>> START RECORDS SUPPLIED
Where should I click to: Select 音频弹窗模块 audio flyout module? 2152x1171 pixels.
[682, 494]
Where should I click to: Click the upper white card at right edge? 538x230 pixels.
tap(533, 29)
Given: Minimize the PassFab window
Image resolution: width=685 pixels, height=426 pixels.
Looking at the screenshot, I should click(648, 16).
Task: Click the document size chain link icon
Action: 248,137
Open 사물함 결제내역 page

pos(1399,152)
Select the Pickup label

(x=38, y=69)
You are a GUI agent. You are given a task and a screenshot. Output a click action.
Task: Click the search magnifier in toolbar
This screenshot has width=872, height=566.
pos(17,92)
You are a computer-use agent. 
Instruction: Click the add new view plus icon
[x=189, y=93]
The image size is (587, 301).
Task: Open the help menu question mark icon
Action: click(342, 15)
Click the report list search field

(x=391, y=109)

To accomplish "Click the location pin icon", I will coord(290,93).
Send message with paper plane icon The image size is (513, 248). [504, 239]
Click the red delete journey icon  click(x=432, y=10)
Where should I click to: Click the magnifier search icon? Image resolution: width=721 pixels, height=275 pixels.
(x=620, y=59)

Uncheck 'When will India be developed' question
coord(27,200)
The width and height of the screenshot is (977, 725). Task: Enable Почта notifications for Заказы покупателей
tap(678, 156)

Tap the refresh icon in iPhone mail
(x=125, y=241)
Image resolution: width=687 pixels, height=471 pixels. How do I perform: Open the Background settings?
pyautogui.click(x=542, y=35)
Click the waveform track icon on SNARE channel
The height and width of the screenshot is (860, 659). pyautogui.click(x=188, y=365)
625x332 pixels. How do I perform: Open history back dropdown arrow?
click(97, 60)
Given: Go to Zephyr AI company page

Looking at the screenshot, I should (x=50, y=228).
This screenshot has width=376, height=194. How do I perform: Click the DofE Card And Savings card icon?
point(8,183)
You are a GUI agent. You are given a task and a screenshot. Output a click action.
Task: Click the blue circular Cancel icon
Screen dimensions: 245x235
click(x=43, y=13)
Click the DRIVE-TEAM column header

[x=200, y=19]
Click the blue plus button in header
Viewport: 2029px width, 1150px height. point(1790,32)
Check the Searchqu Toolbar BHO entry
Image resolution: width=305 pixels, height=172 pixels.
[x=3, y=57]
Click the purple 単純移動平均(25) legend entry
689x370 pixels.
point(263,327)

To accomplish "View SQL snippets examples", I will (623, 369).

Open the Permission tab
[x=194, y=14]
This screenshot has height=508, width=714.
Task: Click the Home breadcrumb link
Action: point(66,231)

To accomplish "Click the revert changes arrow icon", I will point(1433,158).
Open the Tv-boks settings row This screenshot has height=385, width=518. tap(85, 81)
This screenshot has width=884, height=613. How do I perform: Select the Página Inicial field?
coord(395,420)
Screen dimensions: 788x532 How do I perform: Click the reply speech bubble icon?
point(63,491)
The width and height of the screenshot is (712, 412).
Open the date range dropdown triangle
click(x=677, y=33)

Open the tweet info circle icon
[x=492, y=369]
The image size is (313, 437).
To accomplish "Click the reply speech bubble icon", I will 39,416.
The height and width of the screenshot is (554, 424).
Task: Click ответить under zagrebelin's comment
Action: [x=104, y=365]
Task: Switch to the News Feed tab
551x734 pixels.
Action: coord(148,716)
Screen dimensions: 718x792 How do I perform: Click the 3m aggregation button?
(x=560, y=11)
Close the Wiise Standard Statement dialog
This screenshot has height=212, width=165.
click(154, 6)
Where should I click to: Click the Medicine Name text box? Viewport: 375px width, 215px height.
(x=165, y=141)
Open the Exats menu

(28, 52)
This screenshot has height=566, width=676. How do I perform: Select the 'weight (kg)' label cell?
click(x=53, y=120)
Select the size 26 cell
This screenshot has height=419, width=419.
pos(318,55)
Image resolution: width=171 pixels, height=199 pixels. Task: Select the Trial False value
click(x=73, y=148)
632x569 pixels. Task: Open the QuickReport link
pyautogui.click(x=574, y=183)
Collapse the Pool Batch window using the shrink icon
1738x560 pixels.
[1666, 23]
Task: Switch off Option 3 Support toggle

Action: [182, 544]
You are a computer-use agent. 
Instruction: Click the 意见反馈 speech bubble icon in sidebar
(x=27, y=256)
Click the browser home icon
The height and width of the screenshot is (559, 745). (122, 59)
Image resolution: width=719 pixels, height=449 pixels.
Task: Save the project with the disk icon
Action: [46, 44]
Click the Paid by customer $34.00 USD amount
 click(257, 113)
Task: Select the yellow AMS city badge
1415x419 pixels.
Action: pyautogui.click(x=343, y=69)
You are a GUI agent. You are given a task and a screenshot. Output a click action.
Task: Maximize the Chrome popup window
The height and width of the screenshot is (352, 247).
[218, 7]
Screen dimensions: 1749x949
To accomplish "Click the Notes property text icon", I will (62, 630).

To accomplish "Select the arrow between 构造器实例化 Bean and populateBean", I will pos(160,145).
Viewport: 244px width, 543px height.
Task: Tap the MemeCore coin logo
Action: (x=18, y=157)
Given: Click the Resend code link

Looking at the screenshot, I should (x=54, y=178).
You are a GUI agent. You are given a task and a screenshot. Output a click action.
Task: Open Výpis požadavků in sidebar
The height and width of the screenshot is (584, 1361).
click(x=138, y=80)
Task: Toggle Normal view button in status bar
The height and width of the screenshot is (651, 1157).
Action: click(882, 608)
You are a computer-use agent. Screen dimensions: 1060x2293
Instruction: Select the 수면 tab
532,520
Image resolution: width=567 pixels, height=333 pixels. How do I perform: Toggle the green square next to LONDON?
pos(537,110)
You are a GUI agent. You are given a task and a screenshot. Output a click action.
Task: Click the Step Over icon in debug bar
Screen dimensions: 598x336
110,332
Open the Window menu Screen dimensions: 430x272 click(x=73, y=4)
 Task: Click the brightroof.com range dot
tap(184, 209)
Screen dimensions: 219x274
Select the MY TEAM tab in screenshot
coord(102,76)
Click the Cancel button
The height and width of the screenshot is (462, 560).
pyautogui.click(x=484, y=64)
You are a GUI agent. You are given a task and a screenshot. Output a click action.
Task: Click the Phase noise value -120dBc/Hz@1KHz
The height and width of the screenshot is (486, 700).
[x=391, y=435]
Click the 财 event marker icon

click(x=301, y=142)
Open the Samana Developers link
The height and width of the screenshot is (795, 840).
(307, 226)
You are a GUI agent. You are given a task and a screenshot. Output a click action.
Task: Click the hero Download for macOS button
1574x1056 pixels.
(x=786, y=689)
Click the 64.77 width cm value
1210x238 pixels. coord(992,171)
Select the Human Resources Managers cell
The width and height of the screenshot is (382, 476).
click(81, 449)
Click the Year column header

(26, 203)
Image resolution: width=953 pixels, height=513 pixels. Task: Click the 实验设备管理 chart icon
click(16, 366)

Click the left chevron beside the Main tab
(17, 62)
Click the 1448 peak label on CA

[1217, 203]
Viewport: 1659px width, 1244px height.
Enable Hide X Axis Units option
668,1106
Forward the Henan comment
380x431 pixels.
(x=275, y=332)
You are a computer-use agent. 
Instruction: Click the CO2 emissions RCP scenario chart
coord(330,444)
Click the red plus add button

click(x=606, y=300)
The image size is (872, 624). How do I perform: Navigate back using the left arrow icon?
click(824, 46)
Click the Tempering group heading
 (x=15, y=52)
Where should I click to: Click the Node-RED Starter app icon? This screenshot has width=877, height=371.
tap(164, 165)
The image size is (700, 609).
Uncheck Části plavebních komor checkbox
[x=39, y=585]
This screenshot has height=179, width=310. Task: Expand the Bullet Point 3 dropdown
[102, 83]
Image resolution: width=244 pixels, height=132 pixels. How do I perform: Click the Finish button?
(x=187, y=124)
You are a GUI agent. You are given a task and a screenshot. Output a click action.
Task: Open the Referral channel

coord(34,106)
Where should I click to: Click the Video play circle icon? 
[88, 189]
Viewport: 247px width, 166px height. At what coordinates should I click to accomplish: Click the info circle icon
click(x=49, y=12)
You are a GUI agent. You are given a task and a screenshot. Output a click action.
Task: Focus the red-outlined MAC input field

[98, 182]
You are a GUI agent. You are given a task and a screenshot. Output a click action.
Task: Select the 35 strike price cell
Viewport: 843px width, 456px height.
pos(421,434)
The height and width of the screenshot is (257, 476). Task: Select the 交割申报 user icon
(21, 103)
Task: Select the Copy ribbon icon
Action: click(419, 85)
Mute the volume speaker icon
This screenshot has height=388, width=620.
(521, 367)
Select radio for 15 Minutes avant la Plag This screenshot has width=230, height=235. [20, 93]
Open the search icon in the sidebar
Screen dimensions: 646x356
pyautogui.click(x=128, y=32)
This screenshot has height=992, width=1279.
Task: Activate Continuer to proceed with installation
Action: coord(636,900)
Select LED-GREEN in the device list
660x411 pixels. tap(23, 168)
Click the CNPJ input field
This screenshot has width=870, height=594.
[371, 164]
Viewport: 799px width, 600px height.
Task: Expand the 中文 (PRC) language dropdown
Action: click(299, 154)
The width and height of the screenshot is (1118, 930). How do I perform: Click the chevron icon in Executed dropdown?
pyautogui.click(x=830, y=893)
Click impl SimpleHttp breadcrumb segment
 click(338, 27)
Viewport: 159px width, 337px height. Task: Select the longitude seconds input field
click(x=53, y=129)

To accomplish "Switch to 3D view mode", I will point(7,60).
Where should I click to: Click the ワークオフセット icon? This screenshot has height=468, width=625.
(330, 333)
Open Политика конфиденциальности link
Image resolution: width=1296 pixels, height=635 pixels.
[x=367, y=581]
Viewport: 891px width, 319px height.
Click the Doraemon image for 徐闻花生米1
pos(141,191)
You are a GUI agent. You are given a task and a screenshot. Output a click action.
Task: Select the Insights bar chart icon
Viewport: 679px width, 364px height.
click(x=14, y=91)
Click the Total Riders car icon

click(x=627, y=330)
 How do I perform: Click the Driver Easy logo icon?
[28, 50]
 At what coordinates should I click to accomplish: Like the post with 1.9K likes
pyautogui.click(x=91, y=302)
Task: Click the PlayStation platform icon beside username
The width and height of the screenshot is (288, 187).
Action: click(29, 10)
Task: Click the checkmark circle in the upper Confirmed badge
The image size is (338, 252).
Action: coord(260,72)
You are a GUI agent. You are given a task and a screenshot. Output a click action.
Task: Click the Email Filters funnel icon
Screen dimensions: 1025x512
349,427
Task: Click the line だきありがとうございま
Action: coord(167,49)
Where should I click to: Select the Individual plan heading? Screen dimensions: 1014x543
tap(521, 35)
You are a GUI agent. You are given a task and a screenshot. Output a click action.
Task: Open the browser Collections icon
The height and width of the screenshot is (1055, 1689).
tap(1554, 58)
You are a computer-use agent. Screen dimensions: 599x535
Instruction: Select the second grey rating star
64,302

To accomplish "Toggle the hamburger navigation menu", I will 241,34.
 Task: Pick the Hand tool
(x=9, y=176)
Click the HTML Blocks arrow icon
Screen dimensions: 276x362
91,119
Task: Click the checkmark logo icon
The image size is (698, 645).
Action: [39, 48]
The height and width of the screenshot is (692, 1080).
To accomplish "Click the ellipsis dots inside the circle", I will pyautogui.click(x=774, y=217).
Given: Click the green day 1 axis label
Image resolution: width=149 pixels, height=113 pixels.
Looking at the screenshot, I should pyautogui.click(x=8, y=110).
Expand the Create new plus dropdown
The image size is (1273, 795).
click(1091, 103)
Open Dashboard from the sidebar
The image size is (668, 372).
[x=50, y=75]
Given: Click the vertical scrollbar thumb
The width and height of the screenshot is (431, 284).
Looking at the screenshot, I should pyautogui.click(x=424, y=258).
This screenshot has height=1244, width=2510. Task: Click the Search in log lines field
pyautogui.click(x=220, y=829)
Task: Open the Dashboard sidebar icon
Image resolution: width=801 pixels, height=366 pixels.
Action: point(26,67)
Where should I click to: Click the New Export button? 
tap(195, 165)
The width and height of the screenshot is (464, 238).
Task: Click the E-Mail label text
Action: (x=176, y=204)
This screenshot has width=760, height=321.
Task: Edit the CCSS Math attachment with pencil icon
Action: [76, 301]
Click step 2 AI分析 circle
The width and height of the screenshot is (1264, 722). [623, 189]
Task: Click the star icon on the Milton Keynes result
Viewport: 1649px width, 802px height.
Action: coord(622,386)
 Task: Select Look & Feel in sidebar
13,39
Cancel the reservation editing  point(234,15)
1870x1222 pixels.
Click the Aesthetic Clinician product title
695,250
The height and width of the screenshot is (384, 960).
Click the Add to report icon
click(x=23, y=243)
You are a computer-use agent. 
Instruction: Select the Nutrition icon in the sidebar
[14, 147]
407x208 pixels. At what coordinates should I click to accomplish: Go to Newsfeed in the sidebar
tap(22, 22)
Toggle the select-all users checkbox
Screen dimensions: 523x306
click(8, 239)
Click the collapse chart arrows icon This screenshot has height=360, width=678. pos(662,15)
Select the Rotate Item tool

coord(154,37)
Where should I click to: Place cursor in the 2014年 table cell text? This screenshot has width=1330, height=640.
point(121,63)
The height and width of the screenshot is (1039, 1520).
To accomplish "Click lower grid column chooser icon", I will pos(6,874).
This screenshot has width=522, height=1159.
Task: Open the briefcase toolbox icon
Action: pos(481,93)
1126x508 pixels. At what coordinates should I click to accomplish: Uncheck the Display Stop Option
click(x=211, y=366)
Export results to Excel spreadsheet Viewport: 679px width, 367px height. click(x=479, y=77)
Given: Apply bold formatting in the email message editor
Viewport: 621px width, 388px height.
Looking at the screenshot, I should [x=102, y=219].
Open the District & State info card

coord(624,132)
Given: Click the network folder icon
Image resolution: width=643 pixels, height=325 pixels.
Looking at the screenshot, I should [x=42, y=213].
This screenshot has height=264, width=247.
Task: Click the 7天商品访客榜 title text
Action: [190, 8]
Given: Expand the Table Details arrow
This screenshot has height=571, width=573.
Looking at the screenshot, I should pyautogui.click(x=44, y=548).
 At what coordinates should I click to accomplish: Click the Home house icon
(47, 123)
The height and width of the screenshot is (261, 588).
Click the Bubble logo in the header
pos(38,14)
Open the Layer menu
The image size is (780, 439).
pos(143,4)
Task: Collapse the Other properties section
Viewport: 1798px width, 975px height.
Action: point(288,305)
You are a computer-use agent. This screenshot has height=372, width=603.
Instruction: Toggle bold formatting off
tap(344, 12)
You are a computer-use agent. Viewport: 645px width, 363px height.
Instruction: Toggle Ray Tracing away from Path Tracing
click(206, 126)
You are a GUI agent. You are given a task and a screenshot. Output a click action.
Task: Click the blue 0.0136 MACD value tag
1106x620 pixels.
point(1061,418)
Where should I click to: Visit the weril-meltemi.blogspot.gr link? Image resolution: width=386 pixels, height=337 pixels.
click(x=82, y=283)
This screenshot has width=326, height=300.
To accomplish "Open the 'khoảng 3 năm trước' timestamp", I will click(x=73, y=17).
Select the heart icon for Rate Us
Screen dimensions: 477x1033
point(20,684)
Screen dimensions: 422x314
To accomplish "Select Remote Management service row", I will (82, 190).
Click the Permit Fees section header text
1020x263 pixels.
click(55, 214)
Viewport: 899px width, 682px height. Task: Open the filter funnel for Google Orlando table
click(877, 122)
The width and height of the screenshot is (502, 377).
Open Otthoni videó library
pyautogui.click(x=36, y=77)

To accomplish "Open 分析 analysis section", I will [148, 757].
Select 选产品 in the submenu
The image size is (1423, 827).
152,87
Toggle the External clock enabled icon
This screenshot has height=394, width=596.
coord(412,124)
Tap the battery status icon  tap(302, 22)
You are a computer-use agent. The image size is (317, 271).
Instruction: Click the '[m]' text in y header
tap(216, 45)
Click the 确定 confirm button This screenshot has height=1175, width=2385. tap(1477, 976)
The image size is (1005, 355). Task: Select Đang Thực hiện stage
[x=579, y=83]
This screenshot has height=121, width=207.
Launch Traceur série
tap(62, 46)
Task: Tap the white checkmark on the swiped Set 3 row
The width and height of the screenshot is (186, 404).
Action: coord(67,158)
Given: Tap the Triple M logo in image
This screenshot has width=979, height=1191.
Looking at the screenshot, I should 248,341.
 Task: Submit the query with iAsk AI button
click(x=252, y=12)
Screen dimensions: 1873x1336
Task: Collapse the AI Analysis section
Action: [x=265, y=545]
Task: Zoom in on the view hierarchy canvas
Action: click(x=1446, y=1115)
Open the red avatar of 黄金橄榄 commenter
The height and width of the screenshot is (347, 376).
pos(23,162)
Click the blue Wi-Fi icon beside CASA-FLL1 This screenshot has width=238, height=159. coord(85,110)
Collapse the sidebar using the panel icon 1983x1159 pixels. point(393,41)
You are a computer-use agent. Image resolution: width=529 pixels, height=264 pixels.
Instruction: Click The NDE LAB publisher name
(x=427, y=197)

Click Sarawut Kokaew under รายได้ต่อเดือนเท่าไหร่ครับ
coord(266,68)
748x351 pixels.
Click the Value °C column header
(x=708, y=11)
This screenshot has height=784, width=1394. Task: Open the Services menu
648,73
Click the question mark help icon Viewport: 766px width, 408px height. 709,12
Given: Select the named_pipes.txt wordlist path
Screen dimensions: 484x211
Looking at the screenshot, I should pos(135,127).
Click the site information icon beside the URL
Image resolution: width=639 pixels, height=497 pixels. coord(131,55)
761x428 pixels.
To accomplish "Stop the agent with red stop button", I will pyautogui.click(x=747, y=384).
>> END RECORDS SUPPLIED
• [REQUEST]:
Can you copy the items above word for word, starting with their first line and stopping after the line that contains "point(8,183)"?

• [SOLUTION FOR THIS TASK]:
Where should I click to: Select 音频弹窗模块 audio flyout module? 2152x1171 pixels.
[682, 494]
Where should I click to: Click the upper white card at right edge? 538x230 pixels.
tap(533, 29)
Given: Minimize the PassFab window
Image resolution: width=685 pixels, height=426 pixels.
Looking at the screenshot, I should click(648, 16).
Task: Click the document size chain link icon
Action: 248,137
Open 사물함 결제내역 page

pos(1399,152)
Select the Pickup label

(x=38, y=69)
You are a GUI agent. You are given a task and a screenshot. Output a click action.
Task: Click the search magnifier in toolbar
This screenshot has width=872, height=566.
pos(17,92)
You are a computer-use agent. 
Instruction: Click the add new view plus icon
[x=189, y=93]
The image size is (587, 301).
Task: Open the help menu question mark icon
Action: click(342, 15)
Click the report list search field

(x=391, y=109)

To accomplish "Click the location pin icon", I will coord(290,93).
Send message with paper plane icon The image size is (513, 248). [504, 239]
Click the red delete journey icon  click(x=432, y=10)
Where should I click to: Click the magnifier search icon? Image resolution: width=721 pixels, height=275 pixels.
(x=620, y=59)

Uncheck 'When will India be developed' question
coord(27,200)
The width and height of the screenshot is (977, 725). Task: Enable Почта notifications for Заказы покупателей
tap(678, 156)

Tap the refresh icon in iPhone mail
(x=125, y=241)
Image resolution: width=687 pixels, height=471 pixels. How do I perform: Open the Background settings?
pyautogui.click(x=542, y=35)
Click the waveform track icon on SNARE channel
The height and width of the screenshot is (860, 659). pyautogui.click(x=188, y=365)
625x332 pixels. How do I perform: Open history back dropdown arrow?
click(97, 60)
Given: Go to Zephyr AI company page

Looking at the screenshot, I should (x=50, y=228).
This screenshot has width=376, height=194. How do I perform: Click the DofE Card And Savings card icon?
point(8,183)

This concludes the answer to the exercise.